EXERCISE DESCRIPTION:
From the data below, retype exactly the lines starting with the one that contains "Click green spreadsheet icon in CSV pill" and ending with the one that contains "Given: Click the Scale slider handle", both included.

DATASET ENTRIES:

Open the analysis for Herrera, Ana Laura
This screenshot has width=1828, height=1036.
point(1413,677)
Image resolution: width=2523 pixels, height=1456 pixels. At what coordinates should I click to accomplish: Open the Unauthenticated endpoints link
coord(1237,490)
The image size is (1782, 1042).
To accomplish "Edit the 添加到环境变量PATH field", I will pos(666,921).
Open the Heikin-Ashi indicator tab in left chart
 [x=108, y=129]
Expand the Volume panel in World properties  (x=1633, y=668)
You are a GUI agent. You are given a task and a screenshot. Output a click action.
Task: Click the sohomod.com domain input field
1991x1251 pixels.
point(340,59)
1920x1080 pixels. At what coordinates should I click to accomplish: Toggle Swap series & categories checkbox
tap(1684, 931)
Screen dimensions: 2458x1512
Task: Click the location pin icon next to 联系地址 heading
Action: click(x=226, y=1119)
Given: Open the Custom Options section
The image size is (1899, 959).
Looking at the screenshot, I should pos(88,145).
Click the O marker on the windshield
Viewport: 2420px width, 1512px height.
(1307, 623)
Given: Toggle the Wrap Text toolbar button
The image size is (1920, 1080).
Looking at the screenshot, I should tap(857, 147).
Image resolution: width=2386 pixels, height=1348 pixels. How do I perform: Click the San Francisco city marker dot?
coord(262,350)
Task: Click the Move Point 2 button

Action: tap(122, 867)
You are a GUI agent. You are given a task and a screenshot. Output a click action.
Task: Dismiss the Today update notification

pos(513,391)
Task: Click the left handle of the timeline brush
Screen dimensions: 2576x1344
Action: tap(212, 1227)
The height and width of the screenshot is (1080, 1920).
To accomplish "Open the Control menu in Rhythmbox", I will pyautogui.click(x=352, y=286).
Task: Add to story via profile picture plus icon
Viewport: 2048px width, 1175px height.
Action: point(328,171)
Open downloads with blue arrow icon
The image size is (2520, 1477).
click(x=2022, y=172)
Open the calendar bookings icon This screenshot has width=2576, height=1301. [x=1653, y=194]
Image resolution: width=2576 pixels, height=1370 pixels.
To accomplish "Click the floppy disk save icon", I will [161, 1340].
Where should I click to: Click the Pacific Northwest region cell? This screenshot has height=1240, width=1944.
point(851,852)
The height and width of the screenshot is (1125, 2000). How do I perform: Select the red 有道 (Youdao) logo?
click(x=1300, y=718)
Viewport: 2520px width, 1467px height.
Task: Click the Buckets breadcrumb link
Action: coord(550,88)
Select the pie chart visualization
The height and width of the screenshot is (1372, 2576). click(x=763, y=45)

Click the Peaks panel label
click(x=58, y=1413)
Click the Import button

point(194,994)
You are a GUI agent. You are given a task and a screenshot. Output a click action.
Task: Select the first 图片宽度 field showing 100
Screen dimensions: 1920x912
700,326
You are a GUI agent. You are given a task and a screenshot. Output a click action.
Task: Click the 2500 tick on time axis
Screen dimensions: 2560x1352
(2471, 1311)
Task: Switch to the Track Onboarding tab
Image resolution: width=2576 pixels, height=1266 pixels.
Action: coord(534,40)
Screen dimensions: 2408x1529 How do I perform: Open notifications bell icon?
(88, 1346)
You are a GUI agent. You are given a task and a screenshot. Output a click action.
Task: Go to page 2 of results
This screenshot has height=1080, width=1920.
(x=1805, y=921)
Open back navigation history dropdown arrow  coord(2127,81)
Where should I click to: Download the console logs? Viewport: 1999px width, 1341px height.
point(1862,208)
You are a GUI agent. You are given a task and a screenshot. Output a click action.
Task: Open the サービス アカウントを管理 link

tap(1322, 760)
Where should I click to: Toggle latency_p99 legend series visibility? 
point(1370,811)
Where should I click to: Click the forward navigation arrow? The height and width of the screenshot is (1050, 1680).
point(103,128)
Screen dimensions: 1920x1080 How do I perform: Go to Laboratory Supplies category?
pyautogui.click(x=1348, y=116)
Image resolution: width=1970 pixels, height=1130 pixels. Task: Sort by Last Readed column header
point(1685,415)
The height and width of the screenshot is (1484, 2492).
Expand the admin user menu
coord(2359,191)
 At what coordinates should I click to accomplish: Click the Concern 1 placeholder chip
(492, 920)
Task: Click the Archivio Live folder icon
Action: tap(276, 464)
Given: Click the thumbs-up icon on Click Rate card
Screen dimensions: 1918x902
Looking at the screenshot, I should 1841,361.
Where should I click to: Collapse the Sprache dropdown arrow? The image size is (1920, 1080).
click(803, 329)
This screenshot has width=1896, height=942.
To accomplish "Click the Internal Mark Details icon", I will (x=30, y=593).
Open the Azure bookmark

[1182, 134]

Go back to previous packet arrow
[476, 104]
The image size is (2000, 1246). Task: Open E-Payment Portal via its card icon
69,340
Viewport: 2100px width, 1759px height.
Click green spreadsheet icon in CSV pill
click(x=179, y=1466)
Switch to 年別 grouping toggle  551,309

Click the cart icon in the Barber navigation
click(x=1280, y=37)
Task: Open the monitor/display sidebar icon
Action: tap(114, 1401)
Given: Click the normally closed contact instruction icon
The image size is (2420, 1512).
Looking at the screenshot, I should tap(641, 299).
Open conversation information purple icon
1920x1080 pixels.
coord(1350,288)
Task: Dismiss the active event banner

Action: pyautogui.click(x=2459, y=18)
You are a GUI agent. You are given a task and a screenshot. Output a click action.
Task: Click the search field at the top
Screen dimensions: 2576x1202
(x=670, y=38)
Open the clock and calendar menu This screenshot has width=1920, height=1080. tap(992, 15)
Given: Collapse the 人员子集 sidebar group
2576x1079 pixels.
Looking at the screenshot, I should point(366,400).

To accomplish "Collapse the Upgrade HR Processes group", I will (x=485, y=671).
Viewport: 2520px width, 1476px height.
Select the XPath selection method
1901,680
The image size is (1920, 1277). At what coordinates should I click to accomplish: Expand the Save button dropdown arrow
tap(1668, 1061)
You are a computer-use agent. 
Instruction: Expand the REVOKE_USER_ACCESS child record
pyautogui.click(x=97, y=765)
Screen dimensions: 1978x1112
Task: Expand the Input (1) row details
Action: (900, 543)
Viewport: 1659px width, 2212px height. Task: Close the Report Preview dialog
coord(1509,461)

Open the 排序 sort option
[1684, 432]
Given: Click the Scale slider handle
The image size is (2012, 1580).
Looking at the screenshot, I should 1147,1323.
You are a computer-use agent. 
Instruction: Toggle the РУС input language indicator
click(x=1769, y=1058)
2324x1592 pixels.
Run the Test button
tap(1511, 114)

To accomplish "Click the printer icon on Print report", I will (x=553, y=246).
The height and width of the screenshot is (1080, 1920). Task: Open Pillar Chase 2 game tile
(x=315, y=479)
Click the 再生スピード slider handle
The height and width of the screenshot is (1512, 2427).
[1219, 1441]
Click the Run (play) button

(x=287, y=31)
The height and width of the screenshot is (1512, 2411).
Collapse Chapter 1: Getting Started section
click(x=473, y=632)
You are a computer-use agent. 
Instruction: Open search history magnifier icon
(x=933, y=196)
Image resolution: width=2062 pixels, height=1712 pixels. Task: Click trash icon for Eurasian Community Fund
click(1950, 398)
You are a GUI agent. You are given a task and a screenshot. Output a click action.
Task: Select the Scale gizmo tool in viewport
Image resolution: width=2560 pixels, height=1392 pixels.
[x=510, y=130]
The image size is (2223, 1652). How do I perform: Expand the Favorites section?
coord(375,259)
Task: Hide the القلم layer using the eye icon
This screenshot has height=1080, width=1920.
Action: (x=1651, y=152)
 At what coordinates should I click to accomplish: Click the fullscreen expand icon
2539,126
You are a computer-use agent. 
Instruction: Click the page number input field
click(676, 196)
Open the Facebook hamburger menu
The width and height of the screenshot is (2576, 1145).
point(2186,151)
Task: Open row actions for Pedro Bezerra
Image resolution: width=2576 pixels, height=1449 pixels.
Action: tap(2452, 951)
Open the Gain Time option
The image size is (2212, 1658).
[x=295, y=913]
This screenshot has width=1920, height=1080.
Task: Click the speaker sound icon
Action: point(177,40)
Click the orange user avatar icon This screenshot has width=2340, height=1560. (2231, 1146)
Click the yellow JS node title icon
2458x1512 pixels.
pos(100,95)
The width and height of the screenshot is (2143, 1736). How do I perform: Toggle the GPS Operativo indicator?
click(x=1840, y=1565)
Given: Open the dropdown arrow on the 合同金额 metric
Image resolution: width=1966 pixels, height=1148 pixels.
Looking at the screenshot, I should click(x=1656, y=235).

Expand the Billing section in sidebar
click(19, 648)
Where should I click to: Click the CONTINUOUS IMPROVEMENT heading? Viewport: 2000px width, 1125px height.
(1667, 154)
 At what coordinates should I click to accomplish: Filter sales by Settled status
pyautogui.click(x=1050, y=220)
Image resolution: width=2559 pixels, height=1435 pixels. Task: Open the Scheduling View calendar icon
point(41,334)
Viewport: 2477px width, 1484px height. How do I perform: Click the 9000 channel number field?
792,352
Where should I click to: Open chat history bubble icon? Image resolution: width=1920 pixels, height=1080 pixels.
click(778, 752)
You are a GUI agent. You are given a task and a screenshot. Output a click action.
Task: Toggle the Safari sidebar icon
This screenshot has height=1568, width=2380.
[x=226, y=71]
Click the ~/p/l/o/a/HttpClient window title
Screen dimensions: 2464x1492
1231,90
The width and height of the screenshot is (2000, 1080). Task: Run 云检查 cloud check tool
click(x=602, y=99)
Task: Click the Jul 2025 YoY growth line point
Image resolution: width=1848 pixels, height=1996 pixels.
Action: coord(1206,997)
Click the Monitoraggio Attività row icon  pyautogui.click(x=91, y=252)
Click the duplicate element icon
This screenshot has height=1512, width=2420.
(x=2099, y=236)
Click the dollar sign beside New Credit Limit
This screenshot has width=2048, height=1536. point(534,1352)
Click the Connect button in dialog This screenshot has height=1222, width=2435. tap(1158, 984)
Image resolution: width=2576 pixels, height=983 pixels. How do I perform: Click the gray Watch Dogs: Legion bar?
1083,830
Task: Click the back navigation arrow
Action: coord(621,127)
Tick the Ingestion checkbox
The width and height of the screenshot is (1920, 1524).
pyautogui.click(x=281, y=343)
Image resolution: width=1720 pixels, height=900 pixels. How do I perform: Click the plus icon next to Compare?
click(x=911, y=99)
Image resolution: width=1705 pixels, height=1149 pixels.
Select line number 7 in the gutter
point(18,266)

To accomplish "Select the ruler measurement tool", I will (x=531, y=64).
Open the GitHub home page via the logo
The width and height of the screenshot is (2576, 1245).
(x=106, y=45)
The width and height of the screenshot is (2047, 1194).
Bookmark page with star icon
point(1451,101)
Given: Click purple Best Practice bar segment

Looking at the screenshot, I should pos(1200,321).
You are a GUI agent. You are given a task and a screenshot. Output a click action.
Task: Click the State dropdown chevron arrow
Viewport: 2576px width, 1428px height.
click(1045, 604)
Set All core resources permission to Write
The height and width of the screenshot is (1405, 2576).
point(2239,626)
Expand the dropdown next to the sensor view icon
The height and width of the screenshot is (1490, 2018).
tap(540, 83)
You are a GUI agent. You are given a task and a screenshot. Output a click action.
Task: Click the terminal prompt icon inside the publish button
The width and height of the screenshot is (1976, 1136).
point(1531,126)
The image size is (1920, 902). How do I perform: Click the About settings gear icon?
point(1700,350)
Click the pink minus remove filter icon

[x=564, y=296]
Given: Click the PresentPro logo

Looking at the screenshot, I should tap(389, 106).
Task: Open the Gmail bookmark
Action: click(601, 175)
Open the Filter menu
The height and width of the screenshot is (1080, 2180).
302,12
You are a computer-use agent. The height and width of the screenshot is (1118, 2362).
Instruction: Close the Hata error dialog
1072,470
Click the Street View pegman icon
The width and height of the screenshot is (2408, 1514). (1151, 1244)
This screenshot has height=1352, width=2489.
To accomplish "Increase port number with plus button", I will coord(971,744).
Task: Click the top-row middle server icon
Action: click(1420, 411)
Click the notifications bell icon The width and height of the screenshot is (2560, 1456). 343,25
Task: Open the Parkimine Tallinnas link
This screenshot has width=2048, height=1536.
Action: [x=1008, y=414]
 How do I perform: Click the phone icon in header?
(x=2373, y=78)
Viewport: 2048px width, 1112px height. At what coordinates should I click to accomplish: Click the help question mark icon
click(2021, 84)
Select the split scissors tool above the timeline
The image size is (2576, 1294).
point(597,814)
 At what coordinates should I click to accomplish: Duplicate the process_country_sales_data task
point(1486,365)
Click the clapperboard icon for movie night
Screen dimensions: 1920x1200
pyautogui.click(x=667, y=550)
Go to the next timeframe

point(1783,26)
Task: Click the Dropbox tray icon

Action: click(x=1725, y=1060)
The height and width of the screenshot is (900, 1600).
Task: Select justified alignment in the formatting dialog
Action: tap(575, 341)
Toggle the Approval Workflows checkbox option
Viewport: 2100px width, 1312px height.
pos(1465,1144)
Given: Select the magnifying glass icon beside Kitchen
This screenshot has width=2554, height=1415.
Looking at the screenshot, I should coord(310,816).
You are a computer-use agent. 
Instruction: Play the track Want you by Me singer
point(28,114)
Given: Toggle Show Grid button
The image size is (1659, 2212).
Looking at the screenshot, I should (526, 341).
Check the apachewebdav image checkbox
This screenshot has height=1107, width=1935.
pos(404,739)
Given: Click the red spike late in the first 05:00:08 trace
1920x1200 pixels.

EXERCISE OUTPUT:
Click green spreadsheet icon in CSV pill
click(x=179, y=1466)
Switch to 年別 grouping toggle  551,309

Click the cart icon in the Barber navigation
click(x=1280, y=37)
Task: Open the monitor/display sidebar icon
Action: tap(114, 1401)
Given: Click the normally closed contact instruction icon
The image size is (2420, 1512).
Looking at the screenshot, I should tap(641, 299).
Open conversation information purple icon
1920x1080 pixels.
coord(1350,288)
Task: Dismiss the active event banner

Action: pyautogui.click(x=2459, y=18)
You are a GUI agent. You are given a task and a screenshot. Output a click action.
Task: Click the search field at the top
Screen dimensions: 2576x1202
(x=670, y=38)
Open the clock and calendar menu This screenshot has width=1920, height=1080. tap(992, 15)
Given: Collapse the 人员子集 sidebar group
2576x1079 pixels.
Looking at the screenshot, I should point(366,400).

To accomplish "Collapse the Upgrade HR Processes group", I will (x=485, y=671).
Viewport: 2520px width, 1476px height.
Select the XPath selection method
1901,680
The image size is (1920, 1277). At what coordinates should I click to accomplish: Expand the Save button dropdown arrow
tap(1668, 1061)
You are a computer-use agent. 
Instruction: Expand the REVOKE_USER_ACCESS child record
pyautogui.click(x=97, y=765)
Screen dimensions: 1978x1112
Task: Expand the Input (1) row details
Action: (900, 543)
Viewport: 1659px width, 2212px height. Task: Close the Report Preview dialog
coord(1509,461)

Open the 排序 sort option
[1684, 432]
Given: Click the Scale slider handle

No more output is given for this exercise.